The problem as given:

[itex]y'' + 2y' + 5y = 10\cos t[/itex]

We want to find the general solution and the steady-state solution. We're using [itex]\mu y'' + c y' + k y = F(t)[/itex] as our general form.

OK, so I first want the general solution to the 2nd order DE. That should be easy: the characteristic equation is [itex]\lambda^2 + 2\lambda + 5[/itex] and it has imaginary roots at [itex]-1 \pm \sqrt{-4}[/itex] which is [itex]-1\pm 2i[/itex].

So the general solution should be [itex]y=C_1e^{-t} \cos 2t + C_2e^{-t}\sin 2t[/itex]

The steady state solution is given by the Fourier series [itex]y_p(t) = \alpha_0 + \sum_{n=0}^\infty \left( \alpha_n\cos \frac{n\pi}{p} t + \beta_n \sin \frac {n\pi}{p}t\right)[/itex]

But we needn't be that complicated, it seems to me, since could try looking for solutions in the form of [itex]y_p = A \sin t + B \cos t[/itex].

We differentiate and we get [itex]y_p' = A \cos t - B \sin t[/itex] and [itex]y_p'' = -A \sin t - B \cos t[/itex].

Substitute in [itex]y_p[/itex] to the original equation.
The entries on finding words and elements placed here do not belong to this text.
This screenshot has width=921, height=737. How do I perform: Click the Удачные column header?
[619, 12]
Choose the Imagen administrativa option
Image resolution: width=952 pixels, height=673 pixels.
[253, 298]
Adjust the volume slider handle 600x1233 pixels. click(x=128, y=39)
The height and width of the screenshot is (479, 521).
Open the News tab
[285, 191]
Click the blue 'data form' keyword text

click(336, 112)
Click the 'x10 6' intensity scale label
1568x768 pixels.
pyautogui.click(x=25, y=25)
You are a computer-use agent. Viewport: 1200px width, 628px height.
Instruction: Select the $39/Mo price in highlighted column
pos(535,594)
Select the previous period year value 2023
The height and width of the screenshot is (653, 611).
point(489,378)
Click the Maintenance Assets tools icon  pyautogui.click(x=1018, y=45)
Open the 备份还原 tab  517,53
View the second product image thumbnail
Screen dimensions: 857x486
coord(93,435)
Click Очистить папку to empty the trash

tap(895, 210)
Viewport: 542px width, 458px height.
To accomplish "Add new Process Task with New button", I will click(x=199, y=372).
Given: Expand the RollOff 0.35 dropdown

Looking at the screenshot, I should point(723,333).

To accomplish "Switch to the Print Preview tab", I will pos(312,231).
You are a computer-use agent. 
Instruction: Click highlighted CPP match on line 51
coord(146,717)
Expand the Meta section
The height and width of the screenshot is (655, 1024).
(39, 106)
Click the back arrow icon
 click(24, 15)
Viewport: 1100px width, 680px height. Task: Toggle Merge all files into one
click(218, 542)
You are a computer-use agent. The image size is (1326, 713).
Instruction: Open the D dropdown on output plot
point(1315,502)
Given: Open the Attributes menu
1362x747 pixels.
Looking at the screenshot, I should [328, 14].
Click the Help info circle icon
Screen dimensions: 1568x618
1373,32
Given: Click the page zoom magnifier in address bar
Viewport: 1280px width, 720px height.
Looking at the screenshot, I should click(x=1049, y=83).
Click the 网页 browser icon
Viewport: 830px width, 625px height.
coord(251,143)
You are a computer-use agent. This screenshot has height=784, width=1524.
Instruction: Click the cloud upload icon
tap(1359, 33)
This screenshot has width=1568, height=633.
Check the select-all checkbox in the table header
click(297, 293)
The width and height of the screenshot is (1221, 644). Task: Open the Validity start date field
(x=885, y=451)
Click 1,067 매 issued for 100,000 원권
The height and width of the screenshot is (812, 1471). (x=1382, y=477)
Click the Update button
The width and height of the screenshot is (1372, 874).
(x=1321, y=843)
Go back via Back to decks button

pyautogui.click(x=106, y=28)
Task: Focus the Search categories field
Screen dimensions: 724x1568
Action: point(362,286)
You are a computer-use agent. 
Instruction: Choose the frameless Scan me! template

We get [tex]-A \sin t - B \cos t + 2(A \cos t - B \sin t)+ 5(A \sin t + B \cos t) = 10 \cos t[/tex]

And simplifying we have

[tex](4A - 2B) \sin t - (4B+ 2A) \cos t = 10 \cos t[/tex]

And that leaves us with [itex](4A - 2B) = 0[/itex] and [itex](-4B - 2A) = 10[/itex]. Solving for both we get [itex]B = -2[/itex] and [itex]A =-1[/itex].

So the steady state solution is

[tex]y=C_1e^{-t} \cos 2t + C_2e^{-t}\sin 2t - \sin t - 2 \cos t[/tex]Now here's the part where everyone tells me I messed this up :-) I just feel I have done something way off here. But it seems ok... I just wonder if I should have been following through on the whole theorem in the text that says how to solve equations like this, which is much more complex but presumably would yield the same answer.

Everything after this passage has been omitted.